Treat the release as a security program, not a publishing event. If the data is going to be free and complete, the custodian’s threat model has to match the new value of the target. That means the breach response the judiciary already had to improvise becomes a standing posture: monitoring, segmentation, and the assumption that the corpus is under continuous collection pressure because it now is.

None of this is exotic. Every element - free retail access, governed bulk APIs, automated redaction, field tiering, access logging - exists in production somewhere. What does not exist is the decision to apply them to court records before the meter comes off rather than after.

Where this nets out

Court records should be free. The paywall is regressive, its legal basis is shaky, and it blocks the people the system most needs to serve while barely inconveniencing the people it should worry about. Defending the fee as a privacy control means defending an accident, and a bad one.

The honest version of that position carries an obligation. The ten-cent meter was load-bearing for a privacy property - practical obscurity - that the courts never built on purpose and have never replaced. Remove the meter without replacing the property and you have not opened the courts. You have published a forty-million-document corpus of named, dated, located, financially detailed information about real people, much of it improperly redacted, served from infrastructure that has already been breached, into a world where a capable model can read all of it in an afternoon and join it against everything else that has leaked.

The corpus is coming either way.
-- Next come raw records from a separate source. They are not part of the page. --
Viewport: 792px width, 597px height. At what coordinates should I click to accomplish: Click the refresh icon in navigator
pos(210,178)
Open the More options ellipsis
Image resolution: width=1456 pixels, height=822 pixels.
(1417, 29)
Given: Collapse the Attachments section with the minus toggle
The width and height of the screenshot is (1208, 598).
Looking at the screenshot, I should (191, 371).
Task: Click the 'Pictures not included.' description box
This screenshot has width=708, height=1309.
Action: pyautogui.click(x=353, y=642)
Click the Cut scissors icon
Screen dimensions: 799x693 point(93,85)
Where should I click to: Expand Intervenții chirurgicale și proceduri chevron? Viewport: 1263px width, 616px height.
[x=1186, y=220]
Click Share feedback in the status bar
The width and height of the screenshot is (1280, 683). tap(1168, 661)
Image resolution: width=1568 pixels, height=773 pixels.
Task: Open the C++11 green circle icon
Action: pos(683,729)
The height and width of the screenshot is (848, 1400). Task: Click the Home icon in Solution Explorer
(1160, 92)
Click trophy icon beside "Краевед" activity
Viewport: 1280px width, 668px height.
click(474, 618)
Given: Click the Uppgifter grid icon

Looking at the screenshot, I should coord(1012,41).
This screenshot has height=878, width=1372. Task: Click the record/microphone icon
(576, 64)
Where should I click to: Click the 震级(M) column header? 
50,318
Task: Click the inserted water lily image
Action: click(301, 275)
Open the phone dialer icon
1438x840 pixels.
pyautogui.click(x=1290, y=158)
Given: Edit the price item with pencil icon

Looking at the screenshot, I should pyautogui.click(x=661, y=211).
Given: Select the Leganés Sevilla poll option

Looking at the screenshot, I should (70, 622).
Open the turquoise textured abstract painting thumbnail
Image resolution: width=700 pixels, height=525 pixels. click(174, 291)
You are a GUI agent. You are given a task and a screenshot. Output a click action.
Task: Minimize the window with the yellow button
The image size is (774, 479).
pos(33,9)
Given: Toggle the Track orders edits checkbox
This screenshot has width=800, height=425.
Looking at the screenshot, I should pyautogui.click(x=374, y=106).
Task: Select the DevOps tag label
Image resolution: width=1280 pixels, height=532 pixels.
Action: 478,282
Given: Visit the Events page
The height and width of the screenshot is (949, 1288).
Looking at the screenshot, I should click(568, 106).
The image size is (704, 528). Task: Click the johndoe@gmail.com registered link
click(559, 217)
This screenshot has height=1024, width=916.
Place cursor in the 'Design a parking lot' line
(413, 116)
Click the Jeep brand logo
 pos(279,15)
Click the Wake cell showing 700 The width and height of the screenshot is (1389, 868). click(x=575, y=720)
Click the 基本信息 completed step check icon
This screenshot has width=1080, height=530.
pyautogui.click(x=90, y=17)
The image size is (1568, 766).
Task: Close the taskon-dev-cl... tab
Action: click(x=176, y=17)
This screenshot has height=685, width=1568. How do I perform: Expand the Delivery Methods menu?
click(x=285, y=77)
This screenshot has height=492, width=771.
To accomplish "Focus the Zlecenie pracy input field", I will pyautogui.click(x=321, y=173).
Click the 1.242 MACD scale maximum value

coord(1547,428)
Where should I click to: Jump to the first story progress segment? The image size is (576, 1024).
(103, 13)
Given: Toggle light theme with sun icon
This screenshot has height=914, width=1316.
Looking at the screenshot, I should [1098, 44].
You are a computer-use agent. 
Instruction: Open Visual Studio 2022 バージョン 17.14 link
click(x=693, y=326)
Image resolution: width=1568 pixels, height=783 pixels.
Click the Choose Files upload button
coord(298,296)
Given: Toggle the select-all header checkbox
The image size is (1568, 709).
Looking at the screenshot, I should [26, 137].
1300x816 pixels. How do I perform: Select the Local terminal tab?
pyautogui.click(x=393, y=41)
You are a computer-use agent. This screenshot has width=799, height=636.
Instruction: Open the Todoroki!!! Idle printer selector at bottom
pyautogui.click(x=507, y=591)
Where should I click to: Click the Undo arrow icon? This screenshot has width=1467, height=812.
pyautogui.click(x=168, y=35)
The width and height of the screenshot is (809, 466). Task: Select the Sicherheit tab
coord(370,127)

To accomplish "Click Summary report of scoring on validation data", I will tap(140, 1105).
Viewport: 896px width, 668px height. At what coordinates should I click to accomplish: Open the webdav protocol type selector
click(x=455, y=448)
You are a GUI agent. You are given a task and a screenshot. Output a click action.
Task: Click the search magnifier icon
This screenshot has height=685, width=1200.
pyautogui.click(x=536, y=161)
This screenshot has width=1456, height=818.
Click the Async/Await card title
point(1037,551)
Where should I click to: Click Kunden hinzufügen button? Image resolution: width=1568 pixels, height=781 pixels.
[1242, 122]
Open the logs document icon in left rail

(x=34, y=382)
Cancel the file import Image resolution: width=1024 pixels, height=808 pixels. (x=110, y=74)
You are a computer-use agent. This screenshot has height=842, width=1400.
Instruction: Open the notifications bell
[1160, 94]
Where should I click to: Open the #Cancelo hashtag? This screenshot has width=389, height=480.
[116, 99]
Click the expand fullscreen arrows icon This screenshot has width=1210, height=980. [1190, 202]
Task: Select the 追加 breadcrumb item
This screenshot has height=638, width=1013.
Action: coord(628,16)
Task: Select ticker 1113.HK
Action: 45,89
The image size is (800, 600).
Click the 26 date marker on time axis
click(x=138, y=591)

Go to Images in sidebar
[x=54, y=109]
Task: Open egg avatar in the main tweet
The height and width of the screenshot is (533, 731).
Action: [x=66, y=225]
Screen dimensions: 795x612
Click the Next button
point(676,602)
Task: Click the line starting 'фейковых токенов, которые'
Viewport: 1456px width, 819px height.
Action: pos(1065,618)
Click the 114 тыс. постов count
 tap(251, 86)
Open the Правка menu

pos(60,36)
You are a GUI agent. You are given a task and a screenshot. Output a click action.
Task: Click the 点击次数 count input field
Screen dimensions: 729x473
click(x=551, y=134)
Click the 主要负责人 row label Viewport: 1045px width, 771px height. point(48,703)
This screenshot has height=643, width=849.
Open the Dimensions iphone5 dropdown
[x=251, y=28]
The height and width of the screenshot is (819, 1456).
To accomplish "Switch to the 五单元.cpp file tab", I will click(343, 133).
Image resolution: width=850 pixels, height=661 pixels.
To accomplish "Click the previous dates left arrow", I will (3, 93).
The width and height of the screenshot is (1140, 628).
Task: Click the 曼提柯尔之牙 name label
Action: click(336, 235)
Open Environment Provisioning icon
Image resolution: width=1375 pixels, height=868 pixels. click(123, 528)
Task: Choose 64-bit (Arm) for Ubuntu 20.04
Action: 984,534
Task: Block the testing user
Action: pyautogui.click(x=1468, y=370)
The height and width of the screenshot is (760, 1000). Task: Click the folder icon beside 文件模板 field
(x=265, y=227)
The only open question is whether it ships with redaction at the source, governed bulk access, and a security posture that matches its new value - or whether it ships the way the fee left it, exposed and merely cheap to assemble. The bill that makes court records free has to also fund the thing that makes them safe to free. If it does only the first half, it will not have opened the courts. It will have removed the last brake from a system that never had real ones.